# Fog Machine Help Please



## jwitchy65 (Oct 16, 2014)

Ok so I have a small fog machine and everything is working, heat, pump, etc. the only problem is when the kids put everything away last year they didn't empty the fluid out of it. So now the black tube at the bottom of the reservoir has turned to mush and won't allow the fluid thru. does anyone know if i can bypass the reservoir, buy attaching a longer tube to the intake of the machine and dropping the other end into a container of fluid? Will that work? Please help Halloween is just around to corner!!! :zombie::jol:


----------



## goneferal (Sep 8, 2010)

Don't know, but it cant hurt to try.


----------



## Skiddy (Oct 8, 2012)

Worked on my 400 watt fogger. The reservoir started to leak so I just put the feed tube into a jar of fog juice.


----------



## R. Lamb (Oct 11, 2011)

I do it all the time.


----------



## corey872 (Jan 10, 2010)

Don't know why you couldn't. Might have to experiment a bit with the height of the fog fluid container vs the height of the machine. You'll probably want to keep the two pretty close as the fog machine pump might not be able to pull fluid up a long way.

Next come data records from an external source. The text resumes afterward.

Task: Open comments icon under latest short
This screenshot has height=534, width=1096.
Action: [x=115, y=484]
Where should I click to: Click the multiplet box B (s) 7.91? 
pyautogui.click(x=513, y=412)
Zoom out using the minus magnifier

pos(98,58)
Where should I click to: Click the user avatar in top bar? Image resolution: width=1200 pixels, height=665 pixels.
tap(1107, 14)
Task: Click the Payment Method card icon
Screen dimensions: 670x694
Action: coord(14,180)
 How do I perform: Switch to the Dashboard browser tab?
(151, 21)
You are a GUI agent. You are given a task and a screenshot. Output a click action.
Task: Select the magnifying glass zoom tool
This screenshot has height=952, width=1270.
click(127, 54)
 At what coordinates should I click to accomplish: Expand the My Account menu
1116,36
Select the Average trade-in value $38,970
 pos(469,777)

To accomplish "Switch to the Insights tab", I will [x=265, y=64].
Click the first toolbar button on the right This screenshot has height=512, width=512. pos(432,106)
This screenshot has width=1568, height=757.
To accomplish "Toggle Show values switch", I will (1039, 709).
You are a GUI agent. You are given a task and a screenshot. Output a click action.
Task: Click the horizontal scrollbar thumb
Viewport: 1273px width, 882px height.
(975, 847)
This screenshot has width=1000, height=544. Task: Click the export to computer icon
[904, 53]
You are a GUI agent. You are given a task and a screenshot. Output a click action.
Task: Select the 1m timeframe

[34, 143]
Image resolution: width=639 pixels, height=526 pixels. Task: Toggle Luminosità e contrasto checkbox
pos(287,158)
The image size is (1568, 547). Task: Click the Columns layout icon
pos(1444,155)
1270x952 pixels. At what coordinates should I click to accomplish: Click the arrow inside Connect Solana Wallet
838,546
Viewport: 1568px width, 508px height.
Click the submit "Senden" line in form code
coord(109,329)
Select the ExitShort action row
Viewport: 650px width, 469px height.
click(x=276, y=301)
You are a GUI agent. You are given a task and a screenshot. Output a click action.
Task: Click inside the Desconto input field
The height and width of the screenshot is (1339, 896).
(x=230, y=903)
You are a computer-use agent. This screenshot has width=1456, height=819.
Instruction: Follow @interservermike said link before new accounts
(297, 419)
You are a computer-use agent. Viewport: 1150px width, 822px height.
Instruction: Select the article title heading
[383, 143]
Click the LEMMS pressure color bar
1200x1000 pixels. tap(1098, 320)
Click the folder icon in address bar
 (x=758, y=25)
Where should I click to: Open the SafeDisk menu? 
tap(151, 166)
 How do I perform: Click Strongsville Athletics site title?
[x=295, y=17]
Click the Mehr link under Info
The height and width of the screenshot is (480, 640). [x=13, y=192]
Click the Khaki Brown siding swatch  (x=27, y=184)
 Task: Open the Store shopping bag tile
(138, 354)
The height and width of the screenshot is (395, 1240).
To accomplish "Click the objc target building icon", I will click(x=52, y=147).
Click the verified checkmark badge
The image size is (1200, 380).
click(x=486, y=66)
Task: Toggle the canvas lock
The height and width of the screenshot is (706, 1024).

Unless you specifically want a bigger reservoir, you could probably just replace the tubing, too. Sounds like they might have got a bad batch of tubing. I've had my el cheapo fogger for a good 10-12 years, always stored with what ever fluid happens to be in it (or sometimes I'll even top it off, then store it). Knock on wood, but so far, so good!


----------